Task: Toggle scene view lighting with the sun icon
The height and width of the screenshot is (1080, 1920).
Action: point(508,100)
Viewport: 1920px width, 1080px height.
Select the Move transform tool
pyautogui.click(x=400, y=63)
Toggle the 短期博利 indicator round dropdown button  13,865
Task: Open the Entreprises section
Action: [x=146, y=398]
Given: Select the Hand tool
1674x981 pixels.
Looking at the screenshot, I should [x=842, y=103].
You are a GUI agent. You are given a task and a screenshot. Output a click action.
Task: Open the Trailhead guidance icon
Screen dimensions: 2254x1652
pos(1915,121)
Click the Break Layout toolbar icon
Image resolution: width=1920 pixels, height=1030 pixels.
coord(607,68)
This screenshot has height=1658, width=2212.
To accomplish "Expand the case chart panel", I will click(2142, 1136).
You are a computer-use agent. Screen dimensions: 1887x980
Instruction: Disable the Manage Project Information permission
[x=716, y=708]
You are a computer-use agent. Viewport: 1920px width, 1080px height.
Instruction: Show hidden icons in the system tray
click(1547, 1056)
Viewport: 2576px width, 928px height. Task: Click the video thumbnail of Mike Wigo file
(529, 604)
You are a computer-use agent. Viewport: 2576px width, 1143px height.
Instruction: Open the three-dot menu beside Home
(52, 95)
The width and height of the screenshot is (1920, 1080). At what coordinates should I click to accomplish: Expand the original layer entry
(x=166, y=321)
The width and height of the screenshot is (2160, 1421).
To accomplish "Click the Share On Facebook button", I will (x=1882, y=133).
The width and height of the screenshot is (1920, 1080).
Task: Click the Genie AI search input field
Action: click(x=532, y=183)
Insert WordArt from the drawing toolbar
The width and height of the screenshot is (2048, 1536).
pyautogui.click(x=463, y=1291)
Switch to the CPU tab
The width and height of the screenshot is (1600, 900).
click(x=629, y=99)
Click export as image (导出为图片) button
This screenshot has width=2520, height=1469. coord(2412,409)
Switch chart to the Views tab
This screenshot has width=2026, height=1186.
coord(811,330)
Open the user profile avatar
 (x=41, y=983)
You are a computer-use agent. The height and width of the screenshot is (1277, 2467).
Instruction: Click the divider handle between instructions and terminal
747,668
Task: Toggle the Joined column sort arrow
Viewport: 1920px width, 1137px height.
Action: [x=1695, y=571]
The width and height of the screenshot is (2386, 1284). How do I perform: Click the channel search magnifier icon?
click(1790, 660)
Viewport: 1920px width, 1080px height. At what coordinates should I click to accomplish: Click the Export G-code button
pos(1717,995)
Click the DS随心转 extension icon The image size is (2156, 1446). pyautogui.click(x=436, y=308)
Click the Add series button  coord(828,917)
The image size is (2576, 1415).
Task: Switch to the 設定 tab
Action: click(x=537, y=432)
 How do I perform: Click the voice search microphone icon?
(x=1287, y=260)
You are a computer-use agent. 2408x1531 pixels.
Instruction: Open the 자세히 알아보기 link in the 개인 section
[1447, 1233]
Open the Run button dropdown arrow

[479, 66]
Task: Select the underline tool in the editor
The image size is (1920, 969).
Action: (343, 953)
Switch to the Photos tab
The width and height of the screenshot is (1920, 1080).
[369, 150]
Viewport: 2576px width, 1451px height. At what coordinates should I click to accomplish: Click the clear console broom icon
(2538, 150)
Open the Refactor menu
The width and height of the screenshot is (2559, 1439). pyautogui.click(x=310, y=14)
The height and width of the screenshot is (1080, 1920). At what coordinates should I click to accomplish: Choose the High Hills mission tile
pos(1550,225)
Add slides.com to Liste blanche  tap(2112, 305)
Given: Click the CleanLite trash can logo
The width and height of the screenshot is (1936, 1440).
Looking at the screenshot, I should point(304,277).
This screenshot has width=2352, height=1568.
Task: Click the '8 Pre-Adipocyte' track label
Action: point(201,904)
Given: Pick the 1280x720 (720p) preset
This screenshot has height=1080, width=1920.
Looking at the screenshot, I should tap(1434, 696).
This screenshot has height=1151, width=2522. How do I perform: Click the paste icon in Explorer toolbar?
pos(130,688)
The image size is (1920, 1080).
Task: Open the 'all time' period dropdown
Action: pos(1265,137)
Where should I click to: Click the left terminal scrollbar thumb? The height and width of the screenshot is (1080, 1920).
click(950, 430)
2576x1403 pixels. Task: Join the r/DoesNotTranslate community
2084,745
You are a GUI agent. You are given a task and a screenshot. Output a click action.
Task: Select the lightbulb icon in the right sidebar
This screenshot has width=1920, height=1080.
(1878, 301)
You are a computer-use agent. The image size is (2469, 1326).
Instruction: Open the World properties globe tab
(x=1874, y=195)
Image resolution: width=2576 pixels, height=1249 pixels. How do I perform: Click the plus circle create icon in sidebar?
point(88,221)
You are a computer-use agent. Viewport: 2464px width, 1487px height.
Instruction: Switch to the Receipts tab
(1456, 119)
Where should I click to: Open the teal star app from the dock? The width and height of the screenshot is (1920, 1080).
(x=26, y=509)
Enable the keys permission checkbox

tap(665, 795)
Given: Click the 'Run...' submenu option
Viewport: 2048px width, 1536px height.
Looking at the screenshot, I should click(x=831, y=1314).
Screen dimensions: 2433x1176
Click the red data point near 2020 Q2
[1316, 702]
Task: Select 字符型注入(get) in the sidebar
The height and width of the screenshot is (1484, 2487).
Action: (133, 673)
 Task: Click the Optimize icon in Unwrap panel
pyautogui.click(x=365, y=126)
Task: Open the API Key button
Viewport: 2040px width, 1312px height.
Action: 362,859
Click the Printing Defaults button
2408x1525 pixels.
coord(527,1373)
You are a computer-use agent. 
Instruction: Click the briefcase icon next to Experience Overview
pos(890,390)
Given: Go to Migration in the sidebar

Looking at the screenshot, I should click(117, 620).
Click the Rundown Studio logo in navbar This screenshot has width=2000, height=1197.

_Your assignment:_ Within the data above, the lines from the one with "Instruction: Open the three-dot" to the one with "Click the DS随心转" must be repeated exactly; no other line belongs in the answer.

_Answer to this task:_
Instruction: Open the three-dot menu beside Home
(52, 95)
The width and height of the screenshot is (1920, 1080). At what coordinates should I click to accomplish: Expand the original layer entry
(x=166, y=321)
The width and height of the screenshot is (2160, 1421).
To accomplish "Click the Share On Facebook button", I will (x=1882, y=133).
The width and height of the screenshot is (1920, 1080).
Task: Click the Genie AI search input field
Action: click(x=532, y=183)
Insert WordArt from the drawing toolbar
The width and height of the screenshot is (2048, 1536).
pyautogui.click(x=463, y=1291)
Switch to the CPU tab
The width and height of the screenshot is (1600, 900).
click(x=629, y=99)
Click export as image (导出为图片) button
This screenshot has width=2520, height=1469. coord(2412,409)
Switch chart to the Views tab
This screenshot has width=2026, height=1186.
coord(811,330)
Open the user profile avatar
 (x=41, y=983)
You are a computer-use agent. The height and width of the screenshot is (1277, 2467).
Instruction: Click the divider handle between instructions and terminal
747,668
Task: Toggle the Joined column sort arrow
Viewport: 1920px width, 1137px height.
Action: [x=1695, y=571]
The width and height of the screenshot is (2386, 1284). How do I perform: Click the channel search magnifier icon?
click(1790, 660)
Viewport: 1920px width, 1080px height. At what coordinates should I click to accomplish: Click the Export G-code button
pos(1717,995)
Click the DS随心转 extension icon The image size is (2156, 1446). pyautogui.click(x=436, y=308)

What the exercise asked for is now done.